I have asked her a few times why she washes the sheets right after I leave, and she's given me a few silly answers like, "well, they needed to be washed anyway," and "R likes to come home to clean sheets." Both valid reasons, I suppose, but also valid reasons to wash the sheets before I arrive too.
She doesn't seem to understand how insulting it is for her to wash the sheets after I leave, but never before. Like it's ok for me to sleep on their filthy sex sheets, but it's not ok for R to sleep on the sheets that I do nothing in. I don't sweat, I don't drool, I don't wet the bed, and I'm pretty sure I don't have any unusual bugs on me. So why not wash them for me?

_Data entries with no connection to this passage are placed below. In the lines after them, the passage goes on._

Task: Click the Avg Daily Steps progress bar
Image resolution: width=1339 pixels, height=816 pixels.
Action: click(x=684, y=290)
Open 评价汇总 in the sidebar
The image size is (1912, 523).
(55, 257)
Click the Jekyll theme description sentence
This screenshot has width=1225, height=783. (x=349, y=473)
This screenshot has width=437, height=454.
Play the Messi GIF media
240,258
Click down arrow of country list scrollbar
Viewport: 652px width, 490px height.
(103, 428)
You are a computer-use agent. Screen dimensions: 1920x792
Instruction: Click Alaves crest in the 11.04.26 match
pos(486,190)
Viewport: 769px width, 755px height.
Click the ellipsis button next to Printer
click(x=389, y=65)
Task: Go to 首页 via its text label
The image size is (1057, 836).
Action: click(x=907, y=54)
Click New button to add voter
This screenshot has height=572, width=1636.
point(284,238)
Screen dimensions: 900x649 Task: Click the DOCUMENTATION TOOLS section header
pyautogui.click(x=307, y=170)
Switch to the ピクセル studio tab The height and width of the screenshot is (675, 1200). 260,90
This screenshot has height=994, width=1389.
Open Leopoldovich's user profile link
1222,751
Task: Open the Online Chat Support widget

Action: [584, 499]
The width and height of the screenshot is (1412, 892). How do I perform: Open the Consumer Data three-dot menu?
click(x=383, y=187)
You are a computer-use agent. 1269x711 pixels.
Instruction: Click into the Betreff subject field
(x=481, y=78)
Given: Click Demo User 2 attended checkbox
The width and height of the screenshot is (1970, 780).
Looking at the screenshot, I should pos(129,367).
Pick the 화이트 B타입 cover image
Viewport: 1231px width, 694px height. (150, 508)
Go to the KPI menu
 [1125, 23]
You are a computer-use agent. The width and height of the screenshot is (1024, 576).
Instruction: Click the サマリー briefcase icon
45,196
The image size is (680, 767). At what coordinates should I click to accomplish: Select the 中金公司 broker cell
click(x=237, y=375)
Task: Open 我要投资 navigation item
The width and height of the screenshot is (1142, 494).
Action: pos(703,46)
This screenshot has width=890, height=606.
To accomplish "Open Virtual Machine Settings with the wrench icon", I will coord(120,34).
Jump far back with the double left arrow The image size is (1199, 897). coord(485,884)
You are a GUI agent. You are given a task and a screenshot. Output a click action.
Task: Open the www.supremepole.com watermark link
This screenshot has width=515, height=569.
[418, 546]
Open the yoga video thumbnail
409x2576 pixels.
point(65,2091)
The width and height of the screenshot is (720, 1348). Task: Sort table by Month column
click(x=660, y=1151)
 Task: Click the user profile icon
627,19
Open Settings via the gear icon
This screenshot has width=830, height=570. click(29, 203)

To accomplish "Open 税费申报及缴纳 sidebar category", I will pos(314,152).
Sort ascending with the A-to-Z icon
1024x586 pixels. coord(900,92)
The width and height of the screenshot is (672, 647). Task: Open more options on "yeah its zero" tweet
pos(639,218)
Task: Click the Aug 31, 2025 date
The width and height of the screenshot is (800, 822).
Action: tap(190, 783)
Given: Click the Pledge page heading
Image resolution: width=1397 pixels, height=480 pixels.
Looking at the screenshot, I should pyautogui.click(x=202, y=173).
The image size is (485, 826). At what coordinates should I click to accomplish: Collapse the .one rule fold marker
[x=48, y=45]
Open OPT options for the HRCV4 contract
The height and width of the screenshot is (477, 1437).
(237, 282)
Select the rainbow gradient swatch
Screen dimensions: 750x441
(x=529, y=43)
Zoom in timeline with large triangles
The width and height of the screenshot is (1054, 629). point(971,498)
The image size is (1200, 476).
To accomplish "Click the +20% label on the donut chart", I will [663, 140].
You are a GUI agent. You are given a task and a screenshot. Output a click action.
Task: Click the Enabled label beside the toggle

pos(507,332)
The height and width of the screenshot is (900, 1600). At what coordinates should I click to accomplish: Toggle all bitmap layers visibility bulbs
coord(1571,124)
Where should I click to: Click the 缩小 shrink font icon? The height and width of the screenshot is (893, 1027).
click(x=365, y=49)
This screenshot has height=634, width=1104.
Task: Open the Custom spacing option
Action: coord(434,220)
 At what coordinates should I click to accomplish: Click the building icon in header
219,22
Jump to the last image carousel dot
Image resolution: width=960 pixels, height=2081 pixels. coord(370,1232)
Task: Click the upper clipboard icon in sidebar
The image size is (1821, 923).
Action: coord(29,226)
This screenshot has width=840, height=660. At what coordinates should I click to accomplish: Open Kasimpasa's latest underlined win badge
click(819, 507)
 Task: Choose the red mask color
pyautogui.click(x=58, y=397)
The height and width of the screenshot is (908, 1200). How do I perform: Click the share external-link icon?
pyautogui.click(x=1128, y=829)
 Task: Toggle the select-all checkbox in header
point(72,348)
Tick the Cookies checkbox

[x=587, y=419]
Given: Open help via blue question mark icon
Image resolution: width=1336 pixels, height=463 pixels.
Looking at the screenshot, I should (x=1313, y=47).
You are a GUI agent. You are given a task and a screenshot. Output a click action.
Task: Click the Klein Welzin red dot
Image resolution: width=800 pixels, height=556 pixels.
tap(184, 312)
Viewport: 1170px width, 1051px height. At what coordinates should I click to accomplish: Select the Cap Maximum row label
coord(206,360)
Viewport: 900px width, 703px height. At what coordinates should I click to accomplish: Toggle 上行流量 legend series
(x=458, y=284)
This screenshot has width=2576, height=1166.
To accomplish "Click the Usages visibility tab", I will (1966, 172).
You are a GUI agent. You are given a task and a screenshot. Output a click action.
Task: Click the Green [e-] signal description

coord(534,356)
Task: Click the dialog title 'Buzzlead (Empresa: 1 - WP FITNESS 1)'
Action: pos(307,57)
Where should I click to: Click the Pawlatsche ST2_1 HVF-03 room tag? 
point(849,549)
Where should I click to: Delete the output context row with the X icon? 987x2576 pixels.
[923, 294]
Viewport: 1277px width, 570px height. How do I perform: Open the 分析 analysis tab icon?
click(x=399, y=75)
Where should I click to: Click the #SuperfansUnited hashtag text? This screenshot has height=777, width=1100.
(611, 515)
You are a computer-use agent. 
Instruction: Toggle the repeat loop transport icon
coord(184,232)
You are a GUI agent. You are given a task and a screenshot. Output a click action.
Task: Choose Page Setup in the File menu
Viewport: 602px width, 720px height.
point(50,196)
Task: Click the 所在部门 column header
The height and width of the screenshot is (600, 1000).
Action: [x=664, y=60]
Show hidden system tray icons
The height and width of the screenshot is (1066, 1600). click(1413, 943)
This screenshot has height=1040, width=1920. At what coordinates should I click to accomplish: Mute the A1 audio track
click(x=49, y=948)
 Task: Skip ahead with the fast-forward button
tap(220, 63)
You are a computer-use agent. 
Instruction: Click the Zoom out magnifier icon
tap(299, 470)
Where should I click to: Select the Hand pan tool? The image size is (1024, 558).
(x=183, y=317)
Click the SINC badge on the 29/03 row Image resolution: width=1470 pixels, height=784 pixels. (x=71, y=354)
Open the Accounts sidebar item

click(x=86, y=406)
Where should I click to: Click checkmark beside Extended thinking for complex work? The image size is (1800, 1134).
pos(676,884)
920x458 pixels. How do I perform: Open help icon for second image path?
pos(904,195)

A similar situation occurs with the garage. I typically park on the street at my sisters, to avoid being in any one's spot. However, when R is out of town, I'm not usually driving my car, so I park it in his spot. (His spot, I'll tell you, is on the right hand side, because there are ladders on the wall that the car is parked next too, and it's hard to get M out of the car without hitting the door against the ladder, or his or your head. R, however, can't ever remember this, and usually parks in the wrong spot. Which annoys me to no end.) Back to the story:
So sometimes my car is parked in the garage when he gets home. Usually my sister will ask me to move my car to the street if she has an idea that I won't be gone before he gets home (I usually try to vacate the premises before he comes home). So I trudge outside, sometimes in the rain, sometimes in the snow, sometimes in the cold, to move my car to the street.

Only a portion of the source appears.